Leider kann es vorkommen, dass dein Hund an einer chronischen Schmerzerkrankung des Bewegungsapparates leidet. Besitzer schmerzgeplagter Hunde suchen oft nach Alternativen zur dauerhaften Gabe von Medikamenten und stoßen bei der Recherche vielleicht auch auf die Goldakupunktur, eine Spezialform der klassischen Akupunktur. Doch was hat es mit dieser ganzheitlichen Behandlungsmethode auf sich? Zooroyal sprach mit dem Berliner Tierarzt Peter Rosin über Anwendungsgebiete, Wirksamkeit, Kosten und Besonderheiten der Goldakupunktur.

Herr Rosin, worum genau handelt es sich bei der Goldakupunktur?

Peter Rosin: Die Goldakupunktur ist eine Form der Schmerztherapie bei chronischen Schmerzerkrankungen. Im Ergebnis werden nach umfangreicher und ganzheitlicher Diagnostik Implantate aus Feingold an Akupunkturpunkte gesetzt. Diese Implantate verbleiben dauerhaft, für den Rest des Lebens, an diesen Orten und sorgen für einen wiederkehrenden Stimulus am Akupunkturpunkt, sodass die Schmerzantwort des Körpers auf ein chronisches Leiden ausgeschaltet oder spürbar reduziert werden kann.

Welche Erkrankungen können behandelt werden?

Peter Rosin: Dauerhaft wirksame Akupunktur wird von Patienten benötigt, die an einem chronischen Leiden erkrankt sind. Vor allem sind dies orthopädische Schmerzpatienten, aber auch solche, die chronisch wiederkehrende Probleme beispielsweise des Verdauungstraktes oder anderer innerer Organe haben. Auch Patienten mit Anfallsleiden kann häufig sehr gut und nachhaltig geholfen werden. Im Fall von Schmerzerkrankungen haben wir jahrzehntelange Erfahrungen in der Behandlung von Arthrosen der Hüftgelenke, der Wirbelsäule und Bandscheiben sowie aller anderen Gelenke des Bewegungsapparates.

Welche Erfolge werden mit der Goldakupunktur erzielt? Und wo liegen die Grenzen dieser Therapieform?
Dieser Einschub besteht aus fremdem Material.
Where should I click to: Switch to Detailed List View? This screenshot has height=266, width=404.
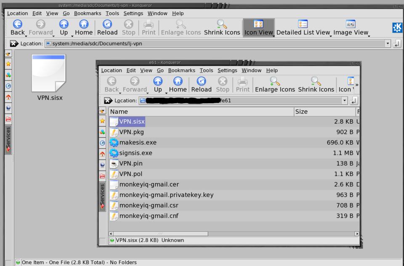303,27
Peter Rosin: Grundsätzlich führt die Stimulation bestimmter Akupunkturpunkte zur Ausschüttung körpereigener, schmerzregulierender Stoffe wie zum Beispiel Endorphin. Zusätzlich sorgt eine Auswahl an Akupunkturpunkten für die Entspannung chronisch verspannter Muskelgruppen und Faszien (Bindegewebe). Beide Akupunkturwirkungen gemeinsam erzielen eine starke und nebenwirkungsfreie Schmerzreduktion. In deren Folge benutzen die Patienten die zuvor geschonten Anteile ihres Bewegungsapparates mehr und trainieren diese somit auf. Durch dieses Zusammenspiel können überlastete Areale in eine harmonische Bewegungsarbeit zurückgeführt werden.
Die Grenzen des Erfolgs sind erreicht, wenn primär chirurgische Indikationen vorliegen, aber auch für den Fall von Innengelenksentzündungen oder natürlich auch bei bösartigen Tumorleiden. Die Regeneration nach den eben besprochenen Mechanismen fällt sehr alten Hunden gegebenenfalls schwer, weshalb auch das Alter des Patienten mit eine Rolle spielt. All diese Faktoren werden bei jedem Patienten im Vorfeld individuell bewertet.

Welche Rassen werden besonders häufig mit Gold behandelt?

Peter Rosin: „Osteoarthrose“-Erkrankungen ziehen sich durch faktisch alle Rassen. Besonders häufig erkranken diejenigen Tiere, deren Rasse mit den meisten Gendefekten weitergezüchtet wurde oder wird, so zum Beispiel Old English und English Bulldog. Die häufigste Grunderkrankung der meisten Hunderassen ist die Hüftgelenkdysplasie. Stark betroffene Rassen sind Labradore, Deutsche Schäferhunde, Golden Retriever, und viele mehr. Aber ich finde es zu wenig beachtet, dass das „Kleinzüchten“, die Selektion auf Kleinwuchs wie bei Dackeln, bestimmten Terriern, Möpsen und Co. stets zu Lasten der Hüftgelenke geht. Eben bei diesen Rassen ist die Wahrscheinlichkeit hoch, dass sie Arthrosen entwickeln.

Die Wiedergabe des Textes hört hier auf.